DOCUMENT SECTION:
*** Begin section ***

West Nile virus has been detected in a variety of bird species. Some infected birds, especially crows and jays, are known to get sick and die from infection. Reporting and testing of dead birds is one way to check for the presence of West Nile virus in the environment. The North Dakota dead bird surveillance for West Nile virus involves (a) collecting reports of dead bird sightings and (b) testing dead birds for West Nile virus.

How do birds get infected with West Nile virus?

West Nile virus is transmitted to birds through the bite of infected mosquitoes. Mosquitoes become infected by biting infected birds. Some birds that are predators (such as hawks and owls) or scavengers (such as crows) may become infected after eating sick or dead birds that were already infected with West Nile virus.

Since West Nile virus was discovered in the United States in 1999, the virus has been detected in over 300 species of dead birds. Although some infected birds, especially crows and jays, frequently die of infection, most birds survive.

Can I get West Nile virus directly from birds?

There is no evidence that a person can get infected from handling live or dead infected animals. However, you should avoid bare-handed contact when handling any dead animal. If you must pick up a dead bird, use gloves or an inverted plastic bag to place the bird's body in a garbage bag. You also cannot get West Nile virus through consuming infected birds. However, you should always follow procedures for fully cooking meat to avoid any food-borne pathogens.

*** End section ***

Data entries

*** Begin section ***

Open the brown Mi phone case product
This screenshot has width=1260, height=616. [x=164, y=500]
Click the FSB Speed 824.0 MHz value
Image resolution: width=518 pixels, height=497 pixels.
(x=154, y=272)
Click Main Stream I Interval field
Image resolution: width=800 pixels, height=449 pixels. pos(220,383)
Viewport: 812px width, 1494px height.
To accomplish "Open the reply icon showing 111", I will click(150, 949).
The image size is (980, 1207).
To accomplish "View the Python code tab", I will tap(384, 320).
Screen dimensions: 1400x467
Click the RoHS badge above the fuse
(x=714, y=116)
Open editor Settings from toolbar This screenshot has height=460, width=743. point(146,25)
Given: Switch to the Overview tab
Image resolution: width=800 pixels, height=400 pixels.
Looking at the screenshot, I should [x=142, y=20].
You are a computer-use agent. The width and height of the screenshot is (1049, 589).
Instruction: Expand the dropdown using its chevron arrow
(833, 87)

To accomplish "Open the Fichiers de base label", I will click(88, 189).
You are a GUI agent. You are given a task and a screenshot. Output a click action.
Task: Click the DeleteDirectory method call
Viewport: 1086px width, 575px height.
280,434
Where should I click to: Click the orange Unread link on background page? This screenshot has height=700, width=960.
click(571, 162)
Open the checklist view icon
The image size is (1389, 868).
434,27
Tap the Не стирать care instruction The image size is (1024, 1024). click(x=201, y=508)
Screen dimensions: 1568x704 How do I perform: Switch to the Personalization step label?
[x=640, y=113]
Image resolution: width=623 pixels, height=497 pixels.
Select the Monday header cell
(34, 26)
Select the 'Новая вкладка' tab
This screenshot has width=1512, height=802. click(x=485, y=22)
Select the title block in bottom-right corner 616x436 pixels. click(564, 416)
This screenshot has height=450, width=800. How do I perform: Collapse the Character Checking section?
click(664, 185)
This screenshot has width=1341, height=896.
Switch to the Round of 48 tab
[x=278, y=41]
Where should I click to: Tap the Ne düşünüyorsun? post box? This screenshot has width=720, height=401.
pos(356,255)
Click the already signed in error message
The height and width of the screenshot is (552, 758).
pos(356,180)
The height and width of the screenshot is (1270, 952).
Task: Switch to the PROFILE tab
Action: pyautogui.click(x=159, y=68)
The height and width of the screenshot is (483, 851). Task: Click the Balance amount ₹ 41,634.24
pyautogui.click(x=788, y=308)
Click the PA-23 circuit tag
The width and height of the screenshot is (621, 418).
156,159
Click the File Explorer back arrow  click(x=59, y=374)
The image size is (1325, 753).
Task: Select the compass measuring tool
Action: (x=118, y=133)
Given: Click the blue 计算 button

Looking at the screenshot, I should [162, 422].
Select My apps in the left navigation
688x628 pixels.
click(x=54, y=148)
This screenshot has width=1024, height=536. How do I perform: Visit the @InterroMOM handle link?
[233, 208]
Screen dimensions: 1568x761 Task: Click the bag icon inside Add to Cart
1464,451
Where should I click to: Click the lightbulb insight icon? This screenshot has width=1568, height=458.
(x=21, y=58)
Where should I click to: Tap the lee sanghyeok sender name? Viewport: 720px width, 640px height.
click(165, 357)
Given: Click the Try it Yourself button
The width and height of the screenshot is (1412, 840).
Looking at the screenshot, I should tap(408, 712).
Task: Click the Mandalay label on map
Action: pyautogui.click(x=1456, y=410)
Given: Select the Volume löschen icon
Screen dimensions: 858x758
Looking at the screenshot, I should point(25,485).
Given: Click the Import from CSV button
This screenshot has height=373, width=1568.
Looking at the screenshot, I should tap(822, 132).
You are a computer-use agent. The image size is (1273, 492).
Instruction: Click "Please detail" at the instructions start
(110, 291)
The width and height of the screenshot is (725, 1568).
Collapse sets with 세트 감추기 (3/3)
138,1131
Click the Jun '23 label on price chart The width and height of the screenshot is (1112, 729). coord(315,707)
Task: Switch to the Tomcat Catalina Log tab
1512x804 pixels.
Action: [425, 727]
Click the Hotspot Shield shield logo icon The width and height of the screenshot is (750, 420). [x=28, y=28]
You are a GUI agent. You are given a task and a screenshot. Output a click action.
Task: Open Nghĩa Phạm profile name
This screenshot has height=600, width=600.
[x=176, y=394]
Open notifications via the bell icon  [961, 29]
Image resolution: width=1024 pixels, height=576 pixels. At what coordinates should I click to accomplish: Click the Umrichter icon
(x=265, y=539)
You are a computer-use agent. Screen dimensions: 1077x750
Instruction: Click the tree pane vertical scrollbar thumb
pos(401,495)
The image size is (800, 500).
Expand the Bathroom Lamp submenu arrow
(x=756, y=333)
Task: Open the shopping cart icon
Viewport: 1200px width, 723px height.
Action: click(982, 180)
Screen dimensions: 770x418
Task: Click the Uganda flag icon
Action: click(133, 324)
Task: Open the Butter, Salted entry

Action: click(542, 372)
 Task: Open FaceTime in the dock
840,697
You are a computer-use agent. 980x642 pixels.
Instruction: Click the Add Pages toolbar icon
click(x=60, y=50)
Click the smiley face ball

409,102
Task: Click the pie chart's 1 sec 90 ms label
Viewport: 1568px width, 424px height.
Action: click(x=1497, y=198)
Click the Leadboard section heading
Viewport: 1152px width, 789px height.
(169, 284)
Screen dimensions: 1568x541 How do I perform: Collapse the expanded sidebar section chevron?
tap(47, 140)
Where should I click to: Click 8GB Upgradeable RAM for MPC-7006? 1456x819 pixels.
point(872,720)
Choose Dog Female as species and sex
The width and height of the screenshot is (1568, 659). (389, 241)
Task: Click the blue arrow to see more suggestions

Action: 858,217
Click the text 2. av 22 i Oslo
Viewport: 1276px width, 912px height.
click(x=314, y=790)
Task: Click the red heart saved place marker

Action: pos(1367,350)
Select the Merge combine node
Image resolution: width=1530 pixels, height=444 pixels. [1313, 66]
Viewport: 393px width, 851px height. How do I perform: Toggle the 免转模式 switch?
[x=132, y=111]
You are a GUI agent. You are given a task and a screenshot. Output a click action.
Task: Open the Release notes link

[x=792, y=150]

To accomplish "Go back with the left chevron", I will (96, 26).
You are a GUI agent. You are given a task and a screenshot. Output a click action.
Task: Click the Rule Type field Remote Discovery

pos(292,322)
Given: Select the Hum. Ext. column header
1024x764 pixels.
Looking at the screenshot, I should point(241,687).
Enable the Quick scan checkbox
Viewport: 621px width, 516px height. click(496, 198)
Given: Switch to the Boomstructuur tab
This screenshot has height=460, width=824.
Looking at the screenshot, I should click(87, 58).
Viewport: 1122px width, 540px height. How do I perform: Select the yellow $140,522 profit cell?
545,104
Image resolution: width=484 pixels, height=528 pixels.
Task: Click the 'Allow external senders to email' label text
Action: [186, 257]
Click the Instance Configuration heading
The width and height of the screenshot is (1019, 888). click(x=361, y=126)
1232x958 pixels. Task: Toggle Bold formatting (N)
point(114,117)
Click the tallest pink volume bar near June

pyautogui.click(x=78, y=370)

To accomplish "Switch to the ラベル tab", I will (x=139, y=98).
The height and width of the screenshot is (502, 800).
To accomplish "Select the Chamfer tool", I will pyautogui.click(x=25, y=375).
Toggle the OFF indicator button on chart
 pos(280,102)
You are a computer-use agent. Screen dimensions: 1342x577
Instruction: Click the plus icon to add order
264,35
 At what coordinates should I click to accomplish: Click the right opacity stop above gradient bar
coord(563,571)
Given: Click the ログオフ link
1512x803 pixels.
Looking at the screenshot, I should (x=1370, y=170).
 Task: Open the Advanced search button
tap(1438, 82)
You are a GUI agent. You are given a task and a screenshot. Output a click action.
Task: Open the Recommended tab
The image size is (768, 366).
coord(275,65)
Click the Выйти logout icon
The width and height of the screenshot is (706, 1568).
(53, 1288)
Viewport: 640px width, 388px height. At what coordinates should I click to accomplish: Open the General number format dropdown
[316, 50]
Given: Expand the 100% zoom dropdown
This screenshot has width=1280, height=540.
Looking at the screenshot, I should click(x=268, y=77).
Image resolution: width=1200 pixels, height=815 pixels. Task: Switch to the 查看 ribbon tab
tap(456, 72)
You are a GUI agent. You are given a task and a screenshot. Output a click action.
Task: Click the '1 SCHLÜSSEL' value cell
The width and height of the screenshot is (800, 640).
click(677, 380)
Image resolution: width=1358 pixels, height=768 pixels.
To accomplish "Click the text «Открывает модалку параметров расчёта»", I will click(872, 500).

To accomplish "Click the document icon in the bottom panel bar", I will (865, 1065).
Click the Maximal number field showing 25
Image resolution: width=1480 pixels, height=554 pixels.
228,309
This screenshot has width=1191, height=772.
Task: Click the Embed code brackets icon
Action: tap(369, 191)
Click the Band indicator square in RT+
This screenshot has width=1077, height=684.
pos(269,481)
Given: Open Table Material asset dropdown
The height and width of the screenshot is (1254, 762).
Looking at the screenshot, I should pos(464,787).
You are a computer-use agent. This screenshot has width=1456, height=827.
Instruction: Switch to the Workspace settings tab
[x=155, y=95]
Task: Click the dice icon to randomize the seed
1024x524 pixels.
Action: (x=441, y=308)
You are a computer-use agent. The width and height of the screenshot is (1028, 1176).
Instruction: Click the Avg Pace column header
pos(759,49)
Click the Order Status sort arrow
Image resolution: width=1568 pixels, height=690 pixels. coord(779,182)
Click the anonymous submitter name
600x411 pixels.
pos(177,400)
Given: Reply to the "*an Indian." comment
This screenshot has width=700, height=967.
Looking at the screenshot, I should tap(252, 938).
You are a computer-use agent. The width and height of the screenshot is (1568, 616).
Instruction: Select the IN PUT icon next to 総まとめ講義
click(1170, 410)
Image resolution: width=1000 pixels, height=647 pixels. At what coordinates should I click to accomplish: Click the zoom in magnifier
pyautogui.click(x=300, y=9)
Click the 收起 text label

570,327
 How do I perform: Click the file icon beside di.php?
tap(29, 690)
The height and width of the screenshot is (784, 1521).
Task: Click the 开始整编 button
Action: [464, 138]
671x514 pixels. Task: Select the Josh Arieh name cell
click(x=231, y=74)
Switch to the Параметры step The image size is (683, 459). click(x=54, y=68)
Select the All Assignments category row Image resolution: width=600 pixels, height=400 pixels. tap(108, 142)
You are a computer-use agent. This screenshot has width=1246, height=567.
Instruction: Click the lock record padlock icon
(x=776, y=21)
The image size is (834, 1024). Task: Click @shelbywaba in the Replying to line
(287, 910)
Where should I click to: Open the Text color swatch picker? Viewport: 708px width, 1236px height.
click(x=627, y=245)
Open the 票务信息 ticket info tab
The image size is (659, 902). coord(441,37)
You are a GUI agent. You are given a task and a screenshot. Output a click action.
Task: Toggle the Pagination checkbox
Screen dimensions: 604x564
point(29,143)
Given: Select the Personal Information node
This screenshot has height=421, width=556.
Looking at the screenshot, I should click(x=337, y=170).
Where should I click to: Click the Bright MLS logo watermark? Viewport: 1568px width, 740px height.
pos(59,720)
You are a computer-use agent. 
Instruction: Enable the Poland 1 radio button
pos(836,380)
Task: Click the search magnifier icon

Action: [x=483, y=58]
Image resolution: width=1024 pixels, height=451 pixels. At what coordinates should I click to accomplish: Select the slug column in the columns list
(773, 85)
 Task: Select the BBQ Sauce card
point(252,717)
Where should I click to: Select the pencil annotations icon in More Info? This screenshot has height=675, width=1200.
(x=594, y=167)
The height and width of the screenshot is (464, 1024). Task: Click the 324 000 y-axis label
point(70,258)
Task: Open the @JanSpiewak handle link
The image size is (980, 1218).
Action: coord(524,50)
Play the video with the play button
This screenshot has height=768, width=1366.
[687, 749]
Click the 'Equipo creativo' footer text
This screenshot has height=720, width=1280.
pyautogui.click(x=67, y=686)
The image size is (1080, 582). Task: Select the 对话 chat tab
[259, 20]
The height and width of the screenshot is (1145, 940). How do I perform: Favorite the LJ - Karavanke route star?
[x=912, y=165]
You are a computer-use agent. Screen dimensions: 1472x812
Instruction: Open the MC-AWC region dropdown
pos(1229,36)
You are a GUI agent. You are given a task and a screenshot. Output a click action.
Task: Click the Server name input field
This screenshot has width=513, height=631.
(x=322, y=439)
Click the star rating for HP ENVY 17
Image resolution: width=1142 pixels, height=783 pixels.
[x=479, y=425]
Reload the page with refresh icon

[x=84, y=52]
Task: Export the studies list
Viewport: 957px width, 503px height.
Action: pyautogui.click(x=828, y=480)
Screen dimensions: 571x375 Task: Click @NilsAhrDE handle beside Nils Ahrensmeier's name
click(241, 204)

*** End section ***

WORK TASK A:
Answer these questions using the West Nile virus text:
(i) In what year was West Nile virus discovered in the United States?
(ii) Which two kinds of birds frequently die of infection?
(iii) What should you use if you must pick up a dead bird?
WORK TASK B:
Decide whether each statement agrees with the West Nile virus text, and quote the words that settle it:
(i) Mosquitoes become infected by biting infected birds.
(ii) Most infected birds die of the infection.
(iii) There is evidence that people can be infected by handling dead infected animals.
WORK TASK C: Transcribe the West Nile virus text between "Since West Nile" and "directly from birds?", inclusive.

WORKED SOLUTION A:
(i) 1999
(ii) Crows and jays
(iii) Gloves or an inverted plastic bag

WORKED SOLUTION B:
(i) Yes: "Mosquitoes become infected by biting infected birds."
(ii) No: "most birds survive."
(iii) No: "There is no evidence that a person can get infected from handling live or dead infected animals."

WORKED SOLUTION C:
Since West Nile virus was discovered in the United States in 1999, the virus has been detected in over 300 species of dead birds. Although some infected birds, especially crows and jays, frequently die of infection, most birds survive.

Can I get West Nile virus directly from birds?